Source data
++++++

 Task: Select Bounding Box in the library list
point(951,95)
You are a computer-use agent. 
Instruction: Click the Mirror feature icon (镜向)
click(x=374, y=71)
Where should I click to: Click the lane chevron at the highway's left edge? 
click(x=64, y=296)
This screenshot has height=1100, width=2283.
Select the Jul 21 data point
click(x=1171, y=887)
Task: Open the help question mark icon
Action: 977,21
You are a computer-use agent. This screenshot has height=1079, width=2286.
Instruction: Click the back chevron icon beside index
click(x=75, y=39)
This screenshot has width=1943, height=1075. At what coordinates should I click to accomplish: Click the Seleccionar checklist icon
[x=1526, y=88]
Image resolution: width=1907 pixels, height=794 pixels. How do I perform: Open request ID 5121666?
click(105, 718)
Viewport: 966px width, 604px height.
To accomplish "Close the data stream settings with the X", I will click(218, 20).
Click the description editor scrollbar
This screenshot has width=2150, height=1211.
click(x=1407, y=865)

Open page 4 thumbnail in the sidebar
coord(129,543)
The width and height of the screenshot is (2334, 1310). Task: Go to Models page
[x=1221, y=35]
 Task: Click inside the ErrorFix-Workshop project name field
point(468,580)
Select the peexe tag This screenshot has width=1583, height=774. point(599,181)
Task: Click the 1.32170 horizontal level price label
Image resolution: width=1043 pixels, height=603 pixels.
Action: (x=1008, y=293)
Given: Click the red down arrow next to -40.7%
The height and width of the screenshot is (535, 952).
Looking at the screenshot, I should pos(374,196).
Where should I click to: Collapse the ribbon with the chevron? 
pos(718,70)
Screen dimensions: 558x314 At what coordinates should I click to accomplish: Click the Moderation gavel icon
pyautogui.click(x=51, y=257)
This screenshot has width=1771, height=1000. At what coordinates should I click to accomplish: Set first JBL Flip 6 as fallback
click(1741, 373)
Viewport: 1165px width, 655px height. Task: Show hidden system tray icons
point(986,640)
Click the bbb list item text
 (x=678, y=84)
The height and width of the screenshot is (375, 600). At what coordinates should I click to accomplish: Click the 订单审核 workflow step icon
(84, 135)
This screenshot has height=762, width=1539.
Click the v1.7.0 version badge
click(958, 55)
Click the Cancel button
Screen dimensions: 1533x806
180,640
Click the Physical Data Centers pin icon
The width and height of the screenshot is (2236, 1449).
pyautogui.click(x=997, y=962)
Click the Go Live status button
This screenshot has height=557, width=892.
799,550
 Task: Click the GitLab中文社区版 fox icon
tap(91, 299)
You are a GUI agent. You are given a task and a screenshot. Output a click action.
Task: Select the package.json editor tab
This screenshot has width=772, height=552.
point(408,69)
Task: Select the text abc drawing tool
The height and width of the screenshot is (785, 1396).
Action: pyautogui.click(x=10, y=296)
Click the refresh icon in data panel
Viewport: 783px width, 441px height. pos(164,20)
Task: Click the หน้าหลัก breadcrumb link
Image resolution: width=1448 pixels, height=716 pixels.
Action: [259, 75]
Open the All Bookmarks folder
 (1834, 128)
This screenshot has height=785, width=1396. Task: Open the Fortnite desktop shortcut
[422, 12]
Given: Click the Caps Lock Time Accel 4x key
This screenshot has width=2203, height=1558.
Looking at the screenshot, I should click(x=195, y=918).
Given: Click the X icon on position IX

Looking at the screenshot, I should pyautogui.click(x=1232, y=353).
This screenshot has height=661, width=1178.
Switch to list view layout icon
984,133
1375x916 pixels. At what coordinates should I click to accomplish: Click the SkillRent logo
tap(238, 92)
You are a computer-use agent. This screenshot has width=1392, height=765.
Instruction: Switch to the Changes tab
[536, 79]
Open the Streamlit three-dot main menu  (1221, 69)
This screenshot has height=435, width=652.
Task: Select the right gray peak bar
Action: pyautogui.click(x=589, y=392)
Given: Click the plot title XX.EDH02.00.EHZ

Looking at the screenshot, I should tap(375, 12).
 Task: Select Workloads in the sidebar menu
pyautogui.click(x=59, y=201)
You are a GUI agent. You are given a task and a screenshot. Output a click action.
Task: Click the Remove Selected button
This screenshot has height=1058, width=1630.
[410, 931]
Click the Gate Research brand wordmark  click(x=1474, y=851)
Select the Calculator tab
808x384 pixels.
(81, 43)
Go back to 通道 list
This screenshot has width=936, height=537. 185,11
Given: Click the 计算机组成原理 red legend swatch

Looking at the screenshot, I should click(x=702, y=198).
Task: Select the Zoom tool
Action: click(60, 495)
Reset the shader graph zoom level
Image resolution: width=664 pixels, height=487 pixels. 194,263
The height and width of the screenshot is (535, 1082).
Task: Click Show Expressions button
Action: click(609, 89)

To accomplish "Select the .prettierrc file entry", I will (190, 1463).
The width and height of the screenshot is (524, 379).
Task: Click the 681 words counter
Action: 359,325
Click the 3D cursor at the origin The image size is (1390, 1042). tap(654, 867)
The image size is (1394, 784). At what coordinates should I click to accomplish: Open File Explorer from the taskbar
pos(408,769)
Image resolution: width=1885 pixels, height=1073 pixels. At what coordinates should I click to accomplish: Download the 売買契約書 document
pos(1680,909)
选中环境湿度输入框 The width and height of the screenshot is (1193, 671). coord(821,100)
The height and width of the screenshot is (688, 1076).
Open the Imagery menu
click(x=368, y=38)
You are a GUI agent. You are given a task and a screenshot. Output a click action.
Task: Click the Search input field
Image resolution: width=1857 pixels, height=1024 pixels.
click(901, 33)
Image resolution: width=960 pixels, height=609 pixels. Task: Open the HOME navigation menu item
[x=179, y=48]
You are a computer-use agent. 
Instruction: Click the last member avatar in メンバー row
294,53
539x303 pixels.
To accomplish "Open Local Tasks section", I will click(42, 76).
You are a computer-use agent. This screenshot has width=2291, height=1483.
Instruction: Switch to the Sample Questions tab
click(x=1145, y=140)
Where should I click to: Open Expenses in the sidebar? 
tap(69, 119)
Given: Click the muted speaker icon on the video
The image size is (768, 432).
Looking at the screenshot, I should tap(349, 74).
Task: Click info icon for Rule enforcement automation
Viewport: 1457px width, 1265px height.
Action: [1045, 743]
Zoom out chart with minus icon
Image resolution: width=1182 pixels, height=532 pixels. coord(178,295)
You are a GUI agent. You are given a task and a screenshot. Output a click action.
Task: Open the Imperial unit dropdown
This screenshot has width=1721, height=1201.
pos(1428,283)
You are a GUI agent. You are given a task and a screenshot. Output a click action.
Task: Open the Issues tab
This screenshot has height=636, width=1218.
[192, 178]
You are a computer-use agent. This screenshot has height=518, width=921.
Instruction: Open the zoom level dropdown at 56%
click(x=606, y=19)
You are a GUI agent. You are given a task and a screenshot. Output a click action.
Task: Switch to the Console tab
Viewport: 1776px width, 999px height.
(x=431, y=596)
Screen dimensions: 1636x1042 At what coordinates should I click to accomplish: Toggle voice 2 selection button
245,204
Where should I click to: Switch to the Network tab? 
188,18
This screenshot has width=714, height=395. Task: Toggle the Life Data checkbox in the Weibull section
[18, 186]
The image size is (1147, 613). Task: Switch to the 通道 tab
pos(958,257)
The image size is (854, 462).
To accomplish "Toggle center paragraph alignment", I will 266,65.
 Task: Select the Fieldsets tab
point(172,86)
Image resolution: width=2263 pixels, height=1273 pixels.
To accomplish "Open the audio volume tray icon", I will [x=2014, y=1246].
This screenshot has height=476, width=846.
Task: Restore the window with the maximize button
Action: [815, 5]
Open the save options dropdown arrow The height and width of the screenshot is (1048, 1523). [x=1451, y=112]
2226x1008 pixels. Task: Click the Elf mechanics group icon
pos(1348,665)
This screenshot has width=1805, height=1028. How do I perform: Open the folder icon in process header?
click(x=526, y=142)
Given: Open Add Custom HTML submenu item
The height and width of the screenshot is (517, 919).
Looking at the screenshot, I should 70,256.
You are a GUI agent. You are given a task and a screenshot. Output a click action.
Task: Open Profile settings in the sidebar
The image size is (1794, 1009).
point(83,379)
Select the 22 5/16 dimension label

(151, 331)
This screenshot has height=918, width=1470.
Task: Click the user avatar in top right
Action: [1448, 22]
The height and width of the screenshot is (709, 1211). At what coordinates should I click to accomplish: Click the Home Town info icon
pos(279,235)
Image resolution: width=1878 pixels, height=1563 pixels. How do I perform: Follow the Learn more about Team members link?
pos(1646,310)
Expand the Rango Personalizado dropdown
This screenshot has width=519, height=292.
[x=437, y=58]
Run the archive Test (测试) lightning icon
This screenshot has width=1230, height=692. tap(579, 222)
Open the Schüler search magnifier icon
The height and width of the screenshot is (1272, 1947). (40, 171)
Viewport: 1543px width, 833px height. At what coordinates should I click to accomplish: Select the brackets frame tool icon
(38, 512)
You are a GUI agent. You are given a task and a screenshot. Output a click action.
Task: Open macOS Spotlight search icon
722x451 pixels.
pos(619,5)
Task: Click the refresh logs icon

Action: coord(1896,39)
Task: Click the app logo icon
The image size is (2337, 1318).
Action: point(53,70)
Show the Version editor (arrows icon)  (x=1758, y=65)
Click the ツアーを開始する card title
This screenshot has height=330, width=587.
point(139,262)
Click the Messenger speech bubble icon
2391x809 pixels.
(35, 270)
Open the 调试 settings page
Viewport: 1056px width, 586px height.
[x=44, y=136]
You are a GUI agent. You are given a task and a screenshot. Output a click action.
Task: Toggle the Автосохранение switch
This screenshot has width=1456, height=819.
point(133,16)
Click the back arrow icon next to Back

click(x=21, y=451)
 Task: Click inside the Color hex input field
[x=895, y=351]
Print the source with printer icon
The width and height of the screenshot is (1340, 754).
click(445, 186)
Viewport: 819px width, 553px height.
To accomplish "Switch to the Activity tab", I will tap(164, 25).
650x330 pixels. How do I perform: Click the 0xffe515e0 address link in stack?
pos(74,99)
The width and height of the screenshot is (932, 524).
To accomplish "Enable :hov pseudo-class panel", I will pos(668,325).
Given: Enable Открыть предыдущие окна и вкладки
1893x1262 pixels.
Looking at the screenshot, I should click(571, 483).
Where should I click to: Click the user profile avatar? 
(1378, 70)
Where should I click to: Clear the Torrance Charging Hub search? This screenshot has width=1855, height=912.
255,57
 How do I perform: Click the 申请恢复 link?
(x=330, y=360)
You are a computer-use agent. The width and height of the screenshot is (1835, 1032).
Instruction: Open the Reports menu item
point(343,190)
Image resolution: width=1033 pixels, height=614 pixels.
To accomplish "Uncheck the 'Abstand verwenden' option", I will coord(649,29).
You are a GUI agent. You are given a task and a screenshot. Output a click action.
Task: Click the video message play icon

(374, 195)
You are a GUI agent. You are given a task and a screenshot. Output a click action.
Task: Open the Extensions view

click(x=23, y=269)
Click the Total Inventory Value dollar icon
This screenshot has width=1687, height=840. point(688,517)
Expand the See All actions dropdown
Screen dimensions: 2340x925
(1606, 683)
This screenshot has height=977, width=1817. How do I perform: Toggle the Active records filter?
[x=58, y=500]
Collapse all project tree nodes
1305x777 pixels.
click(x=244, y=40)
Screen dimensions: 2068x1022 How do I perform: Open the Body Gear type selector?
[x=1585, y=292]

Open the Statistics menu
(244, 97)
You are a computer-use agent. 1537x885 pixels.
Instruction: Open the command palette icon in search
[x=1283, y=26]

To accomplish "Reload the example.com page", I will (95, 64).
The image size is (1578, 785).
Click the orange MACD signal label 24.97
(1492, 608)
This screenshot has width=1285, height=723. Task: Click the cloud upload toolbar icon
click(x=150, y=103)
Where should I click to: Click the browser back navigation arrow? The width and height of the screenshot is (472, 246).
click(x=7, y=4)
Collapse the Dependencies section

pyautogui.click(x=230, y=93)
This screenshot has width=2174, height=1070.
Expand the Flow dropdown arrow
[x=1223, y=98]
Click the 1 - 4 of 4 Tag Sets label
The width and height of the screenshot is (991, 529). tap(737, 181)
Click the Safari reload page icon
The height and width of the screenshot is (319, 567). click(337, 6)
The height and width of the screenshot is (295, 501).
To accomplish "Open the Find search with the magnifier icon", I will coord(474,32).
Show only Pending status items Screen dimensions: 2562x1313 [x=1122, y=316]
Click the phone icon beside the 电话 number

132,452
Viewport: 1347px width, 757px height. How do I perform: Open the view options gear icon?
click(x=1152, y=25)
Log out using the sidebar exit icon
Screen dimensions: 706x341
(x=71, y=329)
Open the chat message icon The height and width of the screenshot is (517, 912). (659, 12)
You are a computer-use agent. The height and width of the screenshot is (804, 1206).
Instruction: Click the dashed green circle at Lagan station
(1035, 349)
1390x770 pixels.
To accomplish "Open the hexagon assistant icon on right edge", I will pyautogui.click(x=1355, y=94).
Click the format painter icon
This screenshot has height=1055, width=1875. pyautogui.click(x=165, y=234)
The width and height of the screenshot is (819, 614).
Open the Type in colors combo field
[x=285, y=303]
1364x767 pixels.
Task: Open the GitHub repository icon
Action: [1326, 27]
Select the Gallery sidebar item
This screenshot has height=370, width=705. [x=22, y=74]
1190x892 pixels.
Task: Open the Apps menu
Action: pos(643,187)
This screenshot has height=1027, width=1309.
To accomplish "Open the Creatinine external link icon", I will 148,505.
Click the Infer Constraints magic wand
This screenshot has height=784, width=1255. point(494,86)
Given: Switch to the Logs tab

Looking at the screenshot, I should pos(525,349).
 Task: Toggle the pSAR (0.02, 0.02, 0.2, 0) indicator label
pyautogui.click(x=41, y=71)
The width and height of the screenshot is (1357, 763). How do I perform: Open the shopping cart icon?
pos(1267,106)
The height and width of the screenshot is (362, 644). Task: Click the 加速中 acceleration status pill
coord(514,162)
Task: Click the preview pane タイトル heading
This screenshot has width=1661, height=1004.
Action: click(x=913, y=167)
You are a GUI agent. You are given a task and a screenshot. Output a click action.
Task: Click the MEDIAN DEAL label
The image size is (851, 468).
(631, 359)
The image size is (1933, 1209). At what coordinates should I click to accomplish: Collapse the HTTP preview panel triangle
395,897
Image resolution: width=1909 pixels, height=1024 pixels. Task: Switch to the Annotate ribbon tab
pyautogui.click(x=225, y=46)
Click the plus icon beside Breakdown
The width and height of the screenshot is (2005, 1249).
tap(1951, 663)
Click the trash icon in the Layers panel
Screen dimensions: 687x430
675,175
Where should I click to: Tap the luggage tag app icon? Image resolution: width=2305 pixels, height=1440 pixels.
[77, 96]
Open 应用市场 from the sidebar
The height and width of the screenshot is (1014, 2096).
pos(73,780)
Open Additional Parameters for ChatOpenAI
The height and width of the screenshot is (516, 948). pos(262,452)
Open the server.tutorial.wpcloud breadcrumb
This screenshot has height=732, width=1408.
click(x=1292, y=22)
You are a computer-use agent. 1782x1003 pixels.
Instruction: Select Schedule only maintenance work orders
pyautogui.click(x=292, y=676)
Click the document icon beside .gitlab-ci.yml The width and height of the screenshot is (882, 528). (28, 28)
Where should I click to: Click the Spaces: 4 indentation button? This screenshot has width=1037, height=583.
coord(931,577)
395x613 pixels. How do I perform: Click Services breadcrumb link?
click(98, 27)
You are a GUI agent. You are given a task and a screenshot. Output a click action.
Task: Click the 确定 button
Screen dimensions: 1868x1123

++++++

→ PROBLEM:
Pick out every line above that holds the word "Enable" and copy it.

→ ANSWER TO THE EXERCISE:
To accomplish "Enable :hov pseudo-class panel", I will pos(668,325).
Given: Enable Открыть предыдущие окна и вкладки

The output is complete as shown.